All of the data must be printed exactly; please include every line.
-- Opening Marker --
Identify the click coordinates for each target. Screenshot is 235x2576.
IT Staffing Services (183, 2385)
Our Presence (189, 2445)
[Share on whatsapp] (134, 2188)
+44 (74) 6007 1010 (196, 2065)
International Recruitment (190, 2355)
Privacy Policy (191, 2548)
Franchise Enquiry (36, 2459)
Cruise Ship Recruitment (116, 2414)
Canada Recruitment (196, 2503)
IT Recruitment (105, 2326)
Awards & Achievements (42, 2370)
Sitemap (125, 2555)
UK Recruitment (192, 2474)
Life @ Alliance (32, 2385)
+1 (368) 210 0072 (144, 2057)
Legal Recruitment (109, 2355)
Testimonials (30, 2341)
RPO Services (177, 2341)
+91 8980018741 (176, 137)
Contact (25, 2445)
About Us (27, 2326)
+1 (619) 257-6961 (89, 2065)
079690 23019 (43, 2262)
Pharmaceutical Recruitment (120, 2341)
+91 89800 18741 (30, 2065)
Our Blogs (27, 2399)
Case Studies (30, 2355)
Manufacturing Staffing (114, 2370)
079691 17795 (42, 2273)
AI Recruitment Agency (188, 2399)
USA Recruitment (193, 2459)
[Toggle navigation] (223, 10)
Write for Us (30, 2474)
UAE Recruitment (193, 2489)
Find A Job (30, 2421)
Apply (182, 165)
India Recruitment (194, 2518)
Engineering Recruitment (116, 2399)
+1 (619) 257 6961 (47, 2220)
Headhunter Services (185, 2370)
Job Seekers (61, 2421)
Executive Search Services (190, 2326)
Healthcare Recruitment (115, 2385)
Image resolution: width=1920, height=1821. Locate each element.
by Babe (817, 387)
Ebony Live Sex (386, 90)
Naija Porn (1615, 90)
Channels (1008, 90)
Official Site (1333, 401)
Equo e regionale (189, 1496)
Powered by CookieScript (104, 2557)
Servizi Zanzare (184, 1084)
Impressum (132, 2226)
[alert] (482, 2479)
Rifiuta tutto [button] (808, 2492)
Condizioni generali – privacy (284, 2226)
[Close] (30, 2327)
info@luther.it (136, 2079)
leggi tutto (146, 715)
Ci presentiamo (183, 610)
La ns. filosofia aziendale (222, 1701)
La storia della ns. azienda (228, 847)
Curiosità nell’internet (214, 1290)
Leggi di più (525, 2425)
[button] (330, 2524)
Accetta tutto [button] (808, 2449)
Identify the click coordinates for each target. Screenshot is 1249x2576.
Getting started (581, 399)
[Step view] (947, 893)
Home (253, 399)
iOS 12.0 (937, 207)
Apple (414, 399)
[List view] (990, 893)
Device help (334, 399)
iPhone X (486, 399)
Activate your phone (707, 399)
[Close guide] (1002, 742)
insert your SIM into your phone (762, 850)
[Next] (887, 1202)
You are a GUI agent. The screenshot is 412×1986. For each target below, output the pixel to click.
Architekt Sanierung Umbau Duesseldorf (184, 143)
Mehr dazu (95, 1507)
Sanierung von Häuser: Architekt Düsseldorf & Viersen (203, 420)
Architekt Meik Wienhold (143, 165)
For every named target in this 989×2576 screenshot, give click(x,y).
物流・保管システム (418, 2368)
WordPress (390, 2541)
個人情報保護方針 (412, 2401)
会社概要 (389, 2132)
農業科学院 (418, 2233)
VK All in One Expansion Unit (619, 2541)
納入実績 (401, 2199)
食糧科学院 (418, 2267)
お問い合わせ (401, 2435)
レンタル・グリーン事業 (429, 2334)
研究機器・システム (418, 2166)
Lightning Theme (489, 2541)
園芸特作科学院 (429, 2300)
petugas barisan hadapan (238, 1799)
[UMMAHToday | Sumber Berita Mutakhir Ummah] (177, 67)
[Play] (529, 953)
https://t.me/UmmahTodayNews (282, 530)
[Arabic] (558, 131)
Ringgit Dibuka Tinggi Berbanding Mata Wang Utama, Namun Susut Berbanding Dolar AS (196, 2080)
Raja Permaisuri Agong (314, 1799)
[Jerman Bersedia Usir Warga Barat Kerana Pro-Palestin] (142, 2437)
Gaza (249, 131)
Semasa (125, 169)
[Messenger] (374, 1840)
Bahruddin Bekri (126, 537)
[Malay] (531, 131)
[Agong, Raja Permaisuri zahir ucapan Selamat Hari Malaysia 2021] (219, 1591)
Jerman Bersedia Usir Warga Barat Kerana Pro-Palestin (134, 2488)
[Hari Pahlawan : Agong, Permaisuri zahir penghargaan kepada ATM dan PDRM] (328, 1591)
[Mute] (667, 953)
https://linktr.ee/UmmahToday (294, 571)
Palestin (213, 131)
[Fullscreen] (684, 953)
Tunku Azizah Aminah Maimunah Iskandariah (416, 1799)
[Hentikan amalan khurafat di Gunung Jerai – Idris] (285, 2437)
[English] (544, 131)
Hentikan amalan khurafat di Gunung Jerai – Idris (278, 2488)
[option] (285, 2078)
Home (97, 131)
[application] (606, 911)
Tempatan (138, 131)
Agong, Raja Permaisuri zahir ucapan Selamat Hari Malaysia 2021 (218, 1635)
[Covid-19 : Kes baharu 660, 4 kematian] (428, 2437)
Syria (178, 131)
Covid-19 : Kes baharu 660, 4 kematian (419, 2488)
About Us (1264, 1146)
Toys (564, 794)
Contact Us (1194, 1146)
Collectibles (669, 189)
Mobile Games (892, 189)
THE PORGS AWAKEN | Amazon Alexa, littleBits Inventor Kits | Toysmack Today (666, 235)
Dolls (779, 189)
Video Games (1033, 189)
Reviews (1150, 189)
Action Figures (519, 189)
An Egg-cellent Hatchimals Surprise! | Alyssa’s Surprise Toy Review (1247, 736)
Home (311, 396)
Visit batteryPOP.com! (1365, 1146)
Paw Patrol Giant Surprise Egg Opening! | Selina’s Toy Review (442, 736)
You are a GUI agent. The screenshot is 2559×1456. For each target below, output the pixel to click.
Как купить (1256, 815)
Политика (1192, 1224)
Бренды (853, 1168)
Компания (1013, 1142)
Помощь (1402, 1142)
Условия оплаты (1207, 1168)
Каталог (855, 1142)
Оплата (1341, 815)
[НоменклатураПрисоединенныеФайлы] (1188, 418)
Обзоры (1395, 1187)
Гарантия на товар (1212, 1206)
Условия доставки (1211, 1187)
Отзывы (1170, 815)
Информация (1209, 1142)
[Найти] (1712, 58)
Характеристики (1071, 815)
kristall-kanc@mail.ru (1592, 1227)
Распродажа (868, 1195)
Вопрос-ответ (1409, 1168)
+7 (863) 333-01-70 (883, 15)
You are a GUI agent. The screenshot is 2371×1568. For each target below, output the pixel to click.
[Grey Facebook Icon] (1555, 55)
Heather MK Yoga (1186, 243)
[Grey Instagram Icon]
-- Closing Marker --
Task answer>
Identify the click coordinates for each target. Screenshot is 235x2576.
IT Staffing Services (183, 2385)
Our Presence (189, 2445)
[Share on whatsapp] (134, 2188)
+44 (74) 6007 1010 (196, 2065)
International Recruitment (190, 2355)
Privacy Policy (191, 2548)
Franchise Enquiry (36, 2459)
Cruise Ship Recruitment (116, 2414)
Canada Recruitment (196, 2503)
IT Recruitment (105, 2326)
Awards & Achievements (42, 2370)
Sitemap (125, 2555)
UK Recruitment (192, 2474)
Life @ Alliance (32, 2385)
+1 (368) 210 0072 (144, 2057)
Legal Recruitment (109, 2355)
Testimonials (30, 2341)
RPO Services (177, 2341)
+91 8980018741 (176, 137)
Contact (25, 2445)
About Us (27, 2326)
+1 (619) 257-6961 (89, 2065)
079690 23019 (43, 2262)
Pharmaceutical Recruitment (120, 2341)
+91 89800 18741 (30, 2065)
Our Blogs (27, 2399)
Case Studies (30, 2355)
Manufacturing Staffing (114, 2370)
079691 17795 (42, 2273)
AI Recruitment Agency (188, 2399)
USA Recruitment (193, 2459)
[Toggle navigation] (223, 10)
Write for Us (30, 2474)
UAE Recruitment (193, 2489)
Find A Job (30, 2421)
Apply (182, 165)
India Recruitment (194, 2518)
Engineering Recruitment (116, 2399)
+1 (619) 257 6961 (47, 2220)
Headhunter Services (185, 2370)
Job Seekers (61, 2421)
Executive Search Services (190, 2326)
Healthcare Recruitment (115, 2385)
Image resolution: width=1920, height=1821. Locate each element.
by Babe (817, 387)
Ebony Live Sex (386, 90)
Naija Porn (1615, 90)
Channels (1008, 90)
Official Site (1333, 401)
Equo e regionale (189, 1496)
Powered by CookieScript (104, 2557)
Servizi Zanzare (184, 1084)
Impressum (132, 2226)
[alert] (482, 2479)
Rifiuta tutto [button] (808, 2492)
Condizioni generali – privacy (284, 2226)
[Close] (30, 2327)
info@luther.it (136, 2079)
leggi tutto (146, 715)
Ci presentiamo (183, 610)
La ns. filosofia aziendale (222, 1701)
La storia della ns. azienda (228, 847)
Curiosità nell’internet (214, 1290)
Leggi di più (525, 2425)
[button] (330, 2524)
Accetta tutto [button] (808, 2449)
Identify the click coordinates for each target. Screenshot is 1249x2576.
Getting started (581, 399)
[Step view] (947, 893)
Home (253, 399)
iOS 12.0 (937, 207)
Apple (414, 399)
[List view] (990, 893)
Device help (334, 399)
iPhone X (486, 399)
Activate your phone (707, 399)
[Close guide] (1002, 742)
insert your SIM into your phone (762, 850)
[Next] (887, 1202)
You are a GUI agent. The screenshot is 412×1986. For each target below, output the pixel to click.
Architekt Sanierung Umbau Duesseldorf (184, 143)
Mehr dazu (95, 1507)
Sanierung von Häuser: Architekt Düsseldorf & Viersen (203, 420)
Architekt Meik Wienhold (143, 165)
For every named target in this 989×2576 screenshot, give click(x,y).
物流・保管システム (418, 2368)
WordPress (390, 2541)
個人情報保護方針 (412, 2401)
会社概要 (389, 2132)
農業科学院 (418, 2233)
VK All in One Expansion Unit (619, 2541)
納入実績 (401, 2199)
食糧科学院 (418, 2267)
お問い合わせ (401, 2435)
レンタル・グリーン事業 (429, 2334)
研究機器・システム (418, 2166)
Lightning Theme (489, 2541)
園芸特作科学院 (429, 2300)
petugas barisan hadapan (238, 1799)
[UMMAHToday | Sumber Berita Mutakhir Ummah] (177, 67)
[Play] (529, 953)
https://t.me/UmmahTodayNews (282, 530)
[Arabic] (558, 131)
Ringgit Dibuka Tinggi Berbanding Mata Wang Utama, Namun Susut Berbanding Dolar AS (196, 2080)
Raja Permaisuri Agong (314, 1799)
[Jerman Bersedia Usir Warga Barat Kerana Pro-Palestin] (142, 2437)
Gaza (249, 131)
Semasa (125, 169)
[Messenger] (374, 1840)
Bahruddin Bekri (126, 537)
[Malay] (531, 131)
[Agong, Raja Permaisuri zahir ucapan Selamat Hari Malaysia 2021] (219, 1591)
Jerman Bersedia Usir Warga Barat Kerana Pro-Palestin (134, 2488)
[Hari Pahlawan : Agong, Permaisuri zahir penghargaan kepada ATM dan PDRM] (328, 1591)
[Mute] (667, 953)
https://linktr.ee/UmmahToday (294, 571)
Palestin (213, 131)
[Fullscreen] (684, 953)
Tunku Azizah Aminah Maimunah Iskandariah (416, 1799)
[Hentikan amalan khurafat di Gunung Jerai – Idris] (285, 2437)
[English] (544, 131)
Hentikan amalan khurafat di Gunung Jerai – Idris (278, 2488)
[option] (285, 2078)
Home (97, 131)
[application] (606, 911)
Tempatan (138, 131)
Agong, Raja Permaisuri zahir ucapan Selamat Hari Malaysia 2021 (218, 1635)
[Covid-19 : Kes baharu 660, 4 kematian] (428, 2437)
Syria (178, 131)
Covid-19 : Kes baharu 660, 4 kematian (419, 2488)
About Us (1264, 1146)
Toys (564, 794)
Contact Us (1194, 1146)
Collectibles (669, 189)
Mobile Games (892, 189)
THE PORGS AWAKEN | Amazon Alexa, littleBits Inventor Kits | Toysmack Today (666, 235)
Dolls (779, 189)
Video Games (1033, 189)
Reviews (1150, 189)
Action Figures (519, 189)
An Egg-cellent Hatchimals Surprise! | Alyssa’s Surprise Toy Review (1247, 736)
Home (311, 396)
Visit batteryPOP.com! (1365, 1146)
Paw Patrol Giant Surprise Egg Opening! | Selina’s Toy Review (442, 736)
You are a GUI agent. The screenshot is 2559×1456. For each target below, output the pixel to click.
Как купить (1256, 815)
Политика (1192, 1224)
Бренды (853, 1168)
Компания (1013, 1142)
Помощь (1402, 1142)
Условия оплаты (1207, 1168)
Каталог (855, 1142)
Оплата (1341, 815)
[НоменклатураПрисоединенныеФайлы] (1188, 418)
Обзоры (1395, 1187)
Гарантия на товар (1212, 1206)
Условия доставки (1211, 1187)
Отзывы (1170, 815)
Информация (1209, 1142)
[Найти] (1712, 58)
Характеристики (1071, 815)
kristall-kanc@mail.ru (1592, 1227)
Распродажа (868, 1195)
Вопрос-ответ (1409, 1168)
+7 (863) 333-01-70 (883, 15)
You are a GUI agent. The screenshot is 2371×1568. For each target below, output the pixel to click.
[Grey Facebook Icon] (1555, 55)
Heather MK Yoga (1186, 243)
[Grey Instagram Icon]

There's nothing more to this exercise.